* Document segment *
Learning to Scaffold: Optimizing Model Explanations for Teaching

Authors: Patrick Fernandes, Marcos Treviso, Danish Pruthi, André Martins, Graham Neubig

NeurIPS 2022 | Conference PDF | Archive PDF | Plain Text | LLM Run Details

Reproducibility Variable Result LLM Response
Research Type Experimental We train models on three natural language processing and computer vision tasks, and find that students trained with explanations extracted with our framework are able to simulate the teacher significantly more effectively than ones produced with previous methods.
Researcher Affiliation Collaboration ΨLanguage Technologies Institute, Carnegie Mellon University, Pittsburgh, PA ΩInstituto Superior Técnico & LUMLIS (Lisbon ELLIS Unit), Lisbon, Portugal ℜInstituto de Telecomunicações, Lisbon, Portugal ΛAmazon Web Services ΓUnbabel, Lisbon, Portugal
Pseudocode No The paper describes its optimization process and framework using mathematical equations and textual explanations, but it does not include any explicitly labeled pseudocode blocks or algorithm listings.
Open Source Code Yes Our code is available at https://github.com/coderpat/learning-scaffold.
Open Datasets Yes For text classification, we consider the IMDB dataset [Maas et al., 2011]... we consider image classification on the CIFAR-100 dataset [Krizhevsky, 2009]... We use the MLQE-PE dataset [Fomicheva et al., 2020]
Dataset Splits Yes We split the original CIFAR-100 training set into a new training set with 45,000 and a validation set with 5,000.
Hardware Specification No The paper does not provide specific hardware details such as GPU models, CPU types, or memory configurations used for running the experiments. It mentions using software libraries like JAX, Huggingface Transformers, and Flax, but no underlying hardware specifications.
Software Dependencies No The paper mentions key software components such as JAX [Bradbury et al., 2018], Huggingface Transformers library [Wolf et al., 2020], and Flax [Heek et al., 2020]. While these are cited, specific version numbers (e.g., JAX vX.Y.Z) are not provided, which is necessary for full reproducibility.
Experiment Setup Yes For each task, we train a teacher model with Adam W [Loshchilov and Hutter, 2019] but, as explained in 3, we use SGD for the student model (inner loop). We also use scalar mixing [Peters et al., 2018] to pool representations from different layers automatically... We use the Kullback Leibler divergence as Lexpl, and we set β = 5 for attention-based explainers and β = 0.2 for gradient-based explainers (since we found smaller values to be better). We set Lsim as the cross-entropy loss for classification tasks, and as the mean squared error loss for text regression.

* Extracted entries *

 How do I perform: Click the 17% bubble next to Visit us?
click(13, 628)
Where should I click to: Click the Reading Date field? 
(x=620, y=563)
* * *
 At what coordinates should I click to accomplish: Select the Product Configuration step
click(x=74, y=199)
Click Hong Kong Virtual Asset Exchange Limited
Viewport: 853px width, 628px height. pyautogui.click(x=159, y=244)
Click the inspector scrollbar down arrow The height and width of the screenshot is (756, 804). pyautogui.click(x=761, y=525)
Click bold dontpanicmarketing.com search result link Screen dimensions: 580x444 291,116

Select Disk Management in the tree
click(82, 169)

* Exercise 1 *
List the dataset names used for the experiments, as given on the Learning to Scaffold page.
* Exercise 2 *
On the Learning to Scaffold page, write out the part from "Open Datasets Yes" up to and including "set with 5,000.", swapping "validation" for "development".

* Answer space 1 *
IMDB, CIFAR-100, MLQE-PE

* Answer space 2 *
Open Datasets Yes For text classification, we consider the IMDB dataset [Maas et al., 2011]... we consider image classification on the CIFAR-100 dataset [Krizhevsky, 2009]... We use the MLQE-PE dataset [Fomicheva et al., 2020]
Dataset Splits Yes We split the original CIFAR-100 training set into a new training set with 45,000 and a development set with 5,000.